Problem requirements |
All the data below goes into the copy word for word, but the pictures don't.

Task inputs |
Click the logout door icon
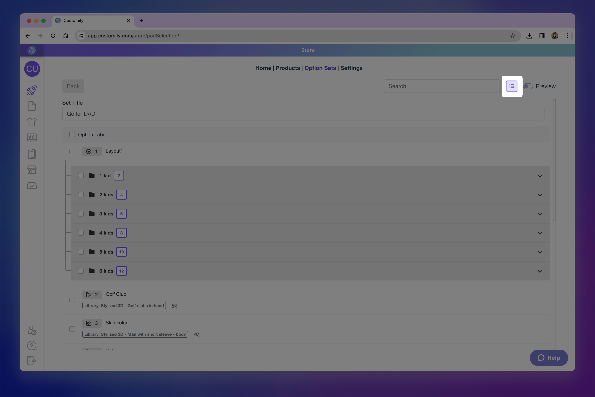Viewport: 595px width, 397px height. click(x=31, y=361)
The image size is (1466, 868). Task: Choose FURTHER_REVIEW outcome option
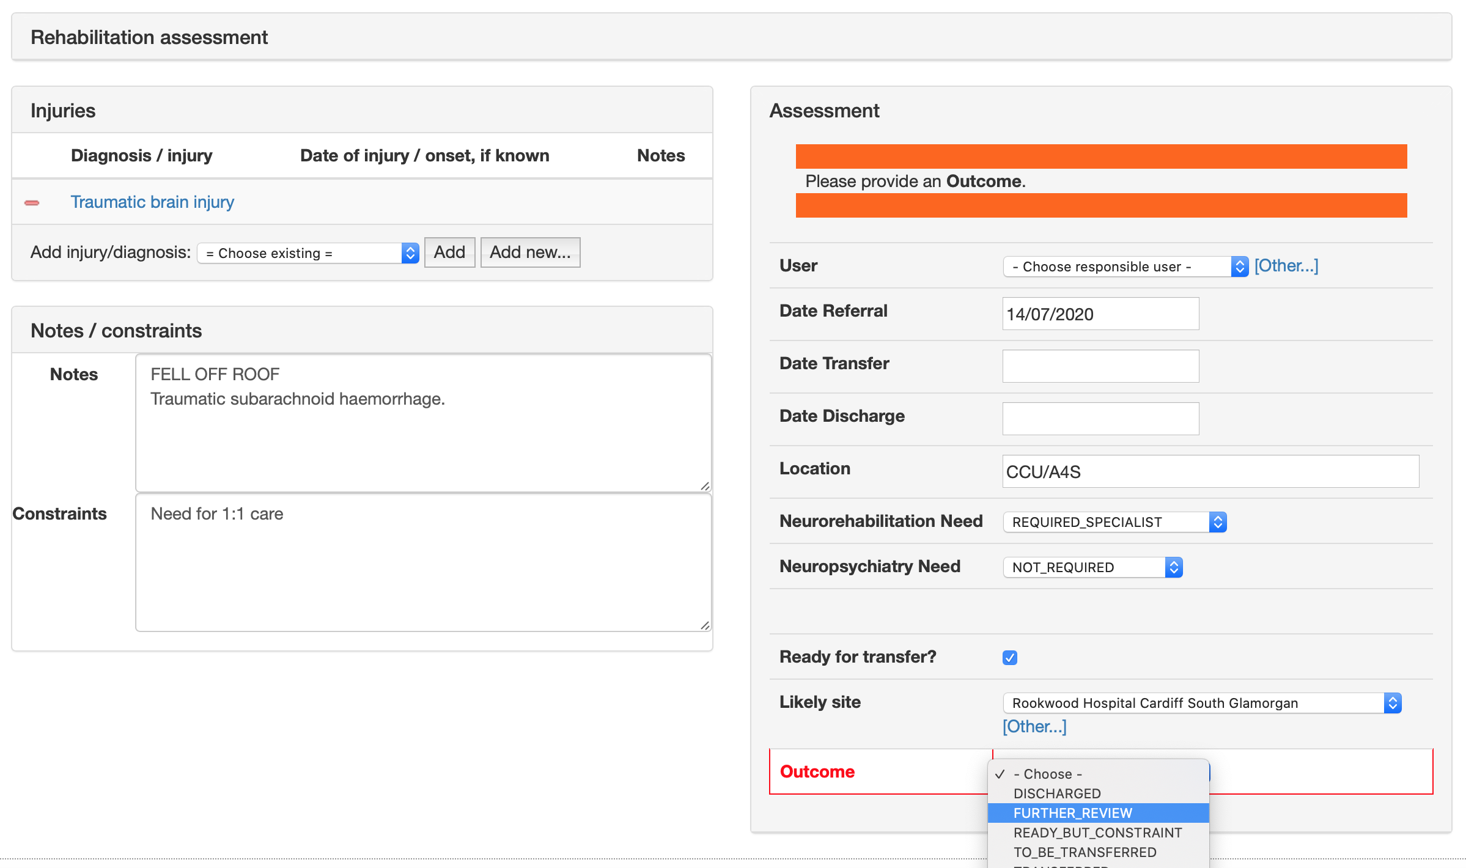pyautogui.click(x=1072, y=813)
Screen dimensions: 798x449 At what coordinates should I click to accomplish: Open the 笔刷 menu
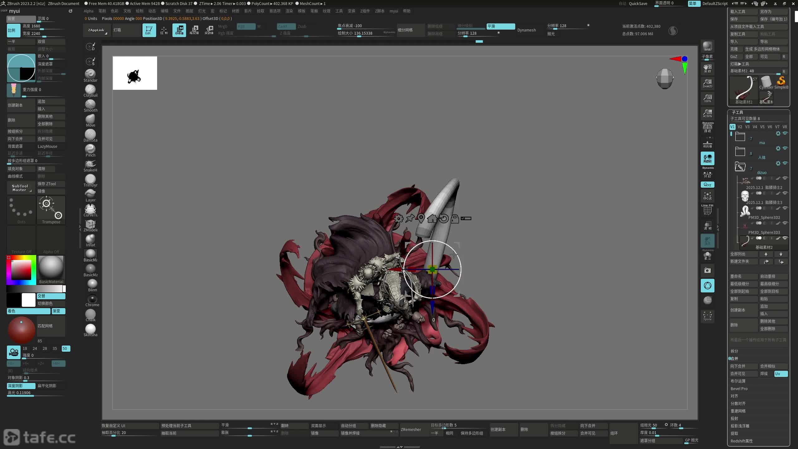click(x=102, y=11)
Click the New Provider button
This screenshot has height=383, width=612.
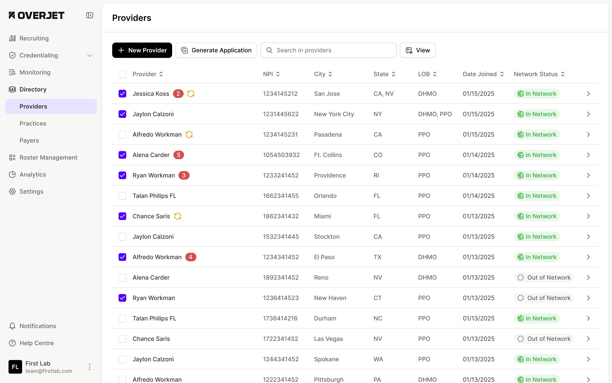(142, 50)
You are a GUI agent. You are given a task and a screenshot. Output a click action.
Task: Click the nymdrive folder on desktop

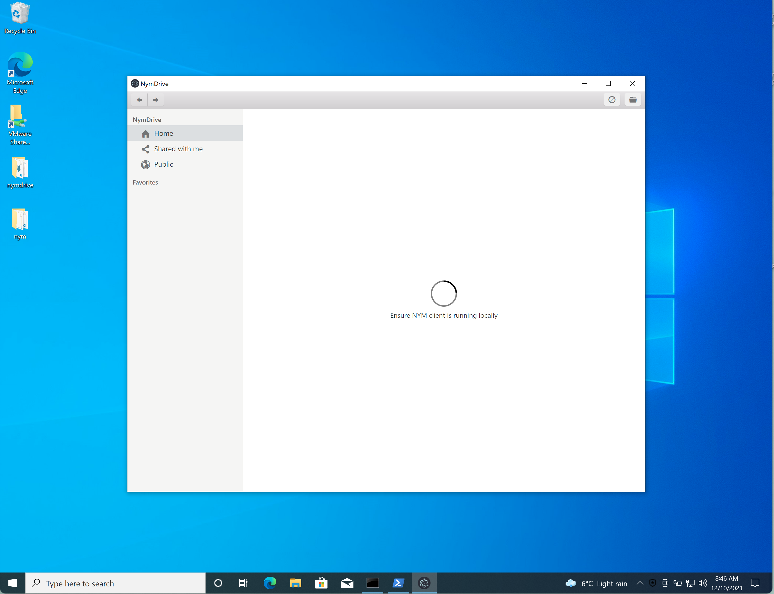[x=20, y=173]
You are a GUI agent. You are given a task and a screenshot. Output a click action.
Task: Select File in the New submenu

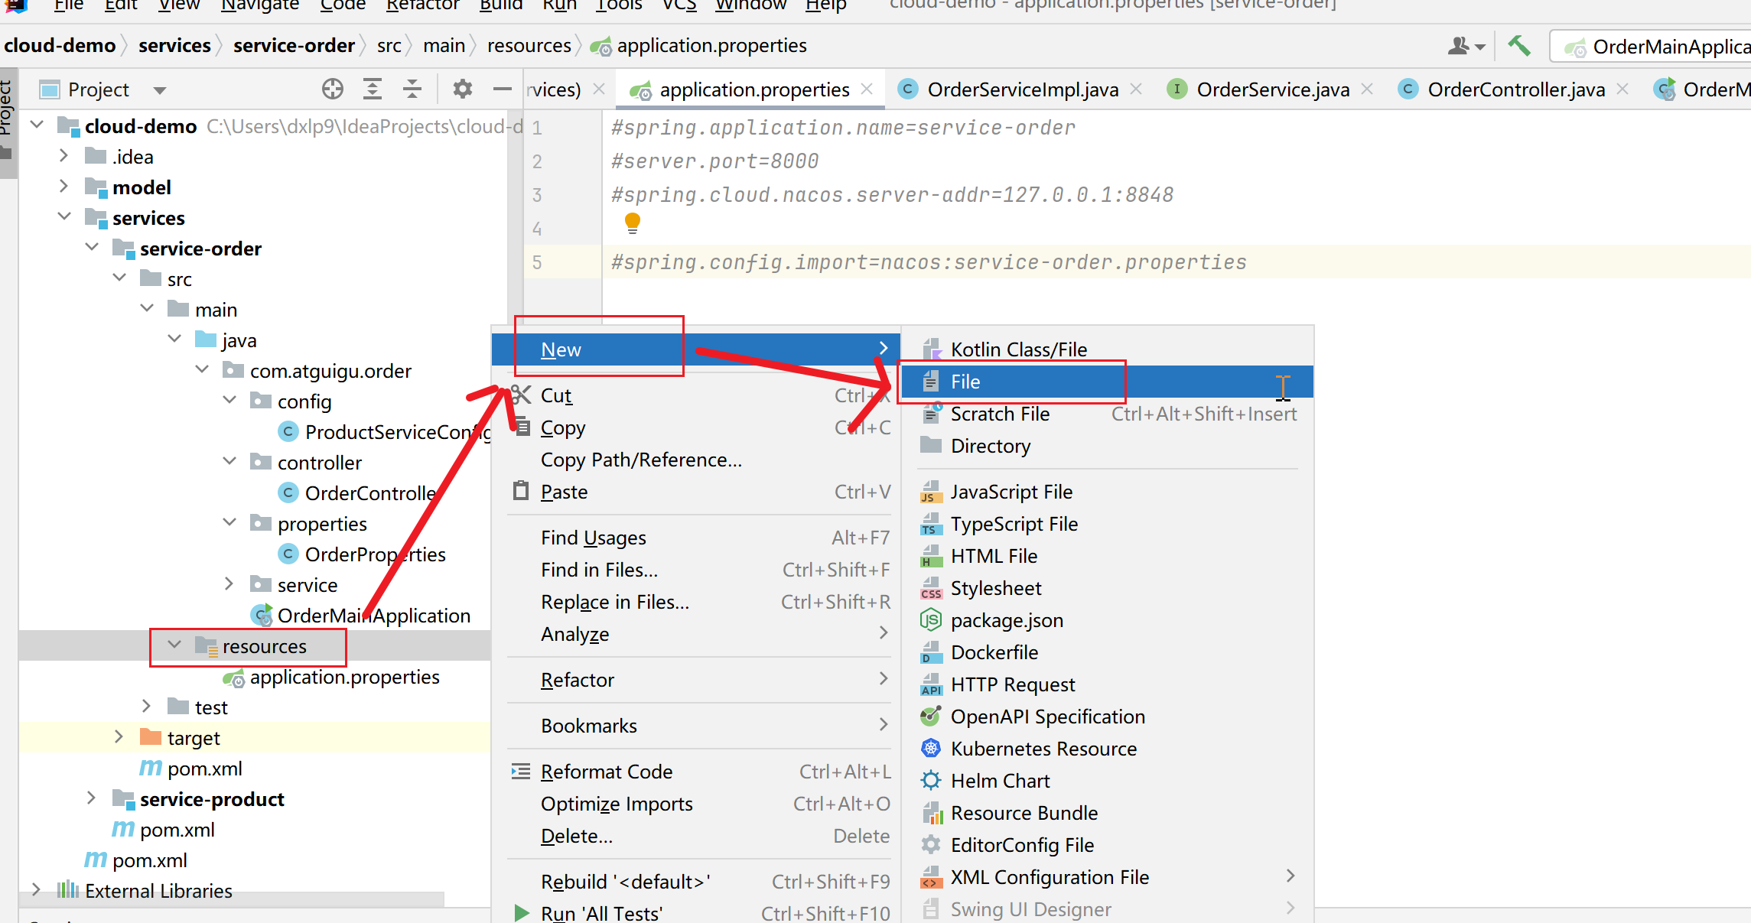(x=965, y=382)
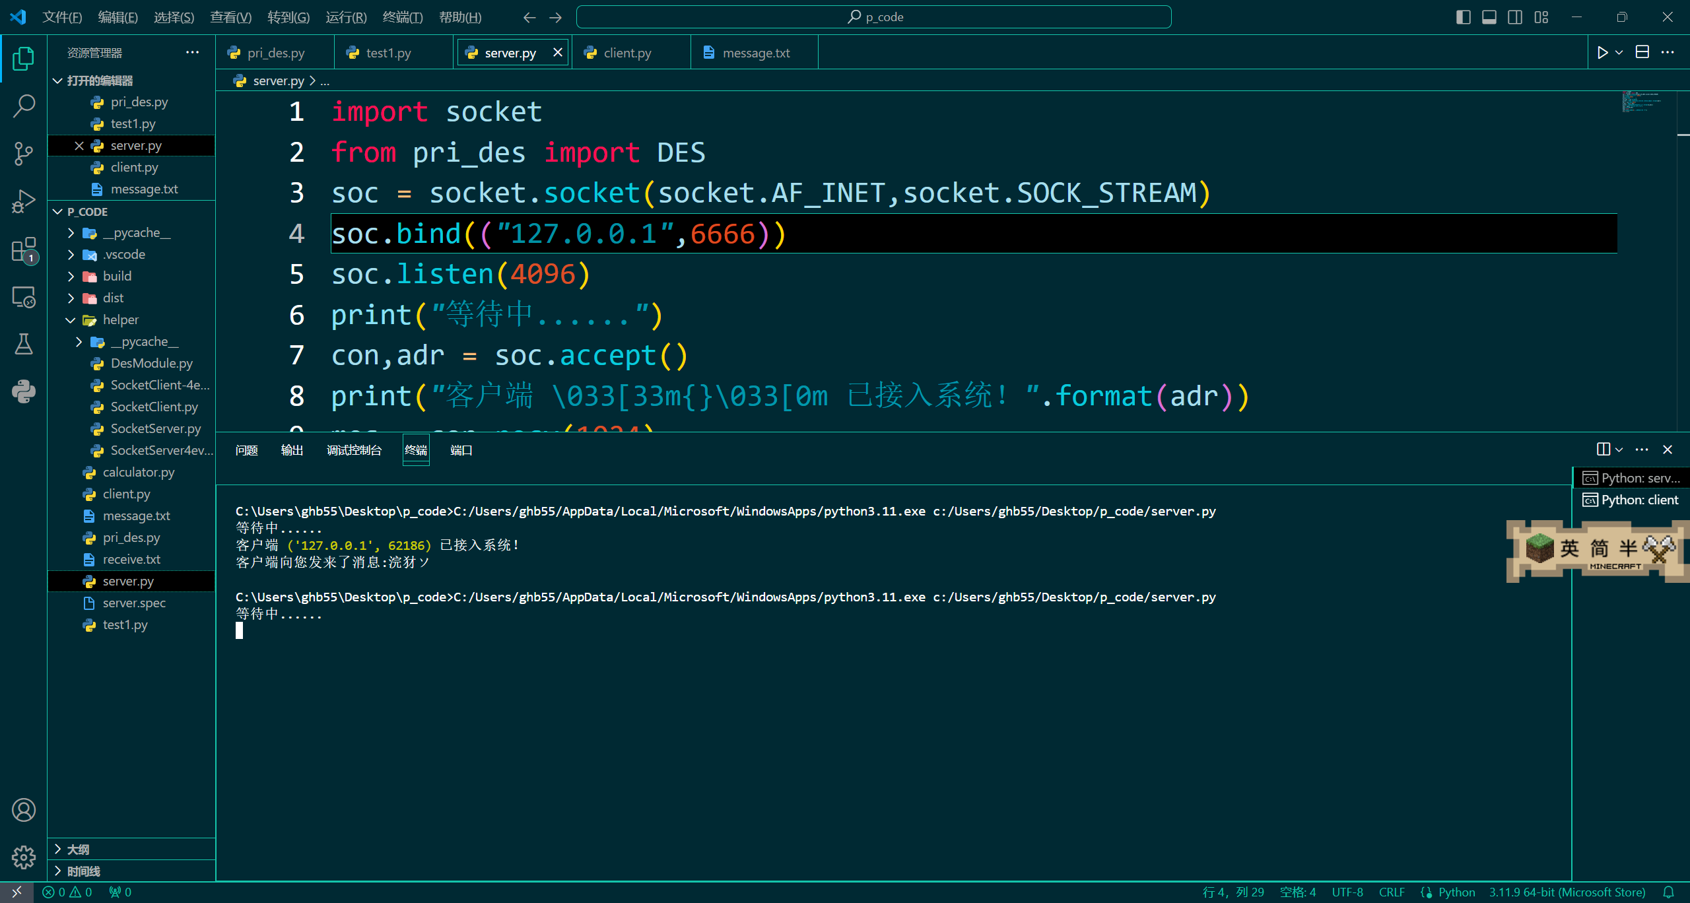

Exercise result |
Click the logout door icon
Viewport: 595px width, 397px height. click(x=31, y=361)
The image size is (1466, 868). Task: Choose FURTHER_REVIEW outcome option
pyautogui.click(x=1072, y=813)
Screen dimensions: 798x449 At what coordinates should I click to accomplish: Open the 笔刷 menu
click(x=102, y=11)
Click the New Provider button
This screenshot has height=383, width=612.
(142, 50)
You are a GUI agent. You are given a task and a screenshot. Output a click action.
Task: Click the nymdrive folder on desktop

[x=20, y=173]
You are a GUI agent. You are given a task and a screenshot. Output a click action.
Task: Select File in the New submenu

(x=965, y=382)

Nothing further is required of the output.